State and local budgets are constrained; services are being cut; our colleagues in the courtroom are being replaced by digital audio recording. Federal rule changes, the inroads of alternative dispute resolution — all have had an impact on us. And new technologies will continue to alter the horizon.

The parade of horribles is sobering. But give up? Not on my watch! We have been successful for 100 years, and we have the tools to adapt to the demands of today’s marketplace. That’s the message I am most anxious to leave with you: Our future is bright. We’re not going to fade away. We have the skills the marketplace values, and that’s our ticket to a secure future.

Court reporters are innovators, another skill highly valued these days. You’d be surprised to learn the novel ways entrepreneurial court reporters are deploying their skills. These reporters understand business, and they have created markets for their talents in colleges and universities, in major league sports and Fortune 500 companies, in hospital emergency rooms, on top-secret government missions, in politics, even in Hollywood. That’s a record of success. They have set themselves on fire!

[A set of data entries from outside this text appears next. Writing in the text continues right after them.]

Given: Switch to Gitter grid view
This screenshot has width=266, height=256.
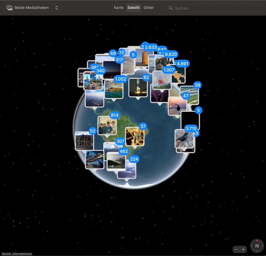Looking at the screenshot, I should point(148,8).
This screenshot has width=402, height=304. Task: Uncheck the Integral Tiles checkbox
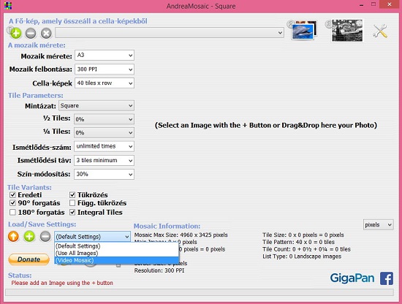72,212
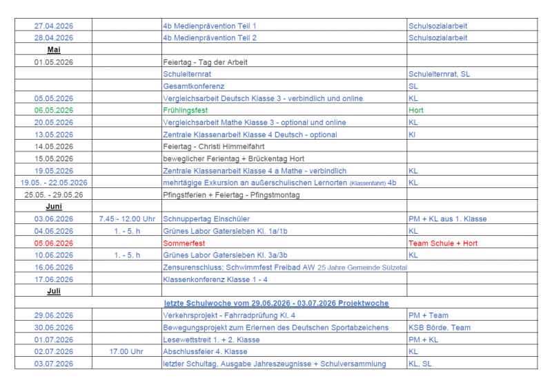The height and width of the screenshot is (390, 552).
Task: Select the Lesewettstreit 1. + 2. Klasse entry
Action: click(211, 340)
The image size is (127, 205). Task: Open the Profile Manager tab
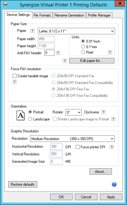tap(99, 15)
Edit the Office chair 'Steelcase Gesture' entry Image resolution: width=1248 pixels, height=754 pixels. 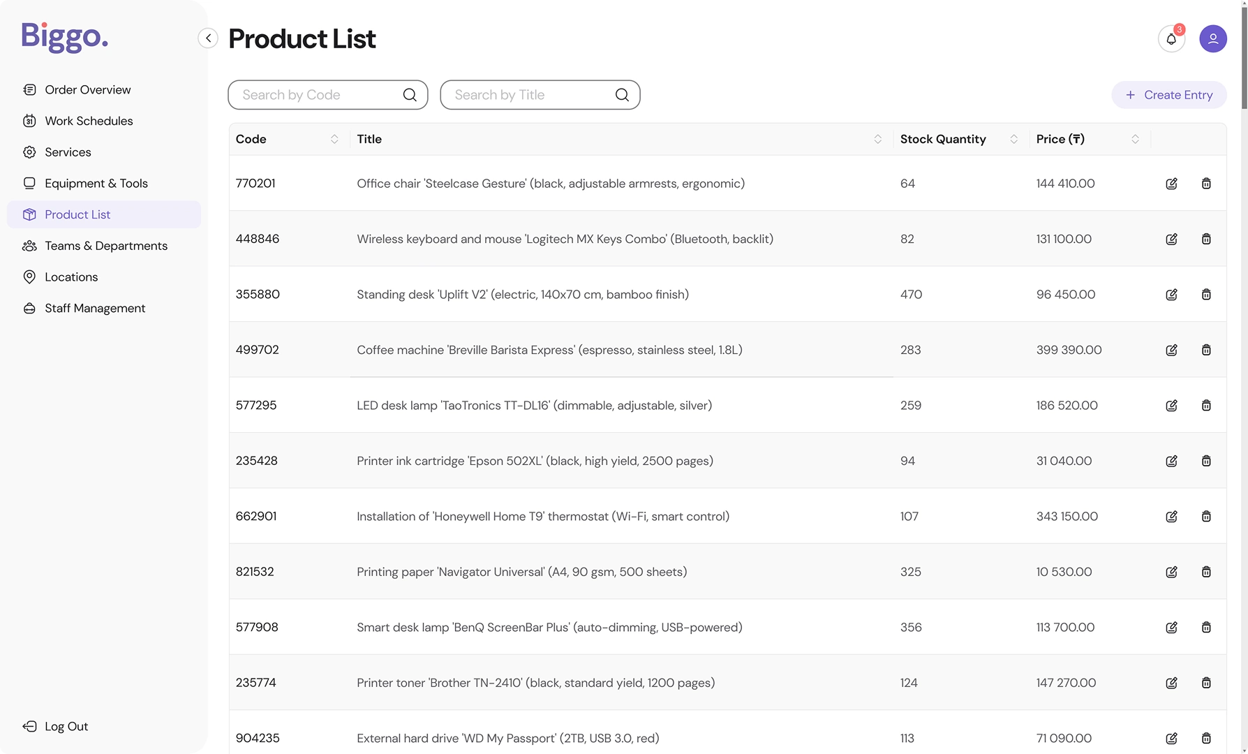click(1171, 184)
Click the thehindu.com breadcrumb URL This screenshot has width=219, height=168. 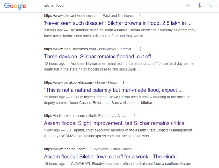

So put your best foot forward. I urge you not to be distracted by the companies and technologies and people we compete with. There’s always competition. But the marketplace that determines the value of our services is driven by the realtime services we provide — draft transcripts, realtime hookups, classroom CART, captioning, and the new and exciting niche markets made possible by our realtime skills. We are the best at capturing the spoken word and translating it instantly into text. To those of you who are not yet Certified Realtime Reporters, I offer this challenge: Set yourself on fire! Find a mentor. Practice. Bring your skills into the 21st century. Today we have every reason to celebrate our profession and the professionals who make it great.

This column is reflective of Nancy’s presidential speech delivered in August at NCRA’s Convention & Expo in Nashville.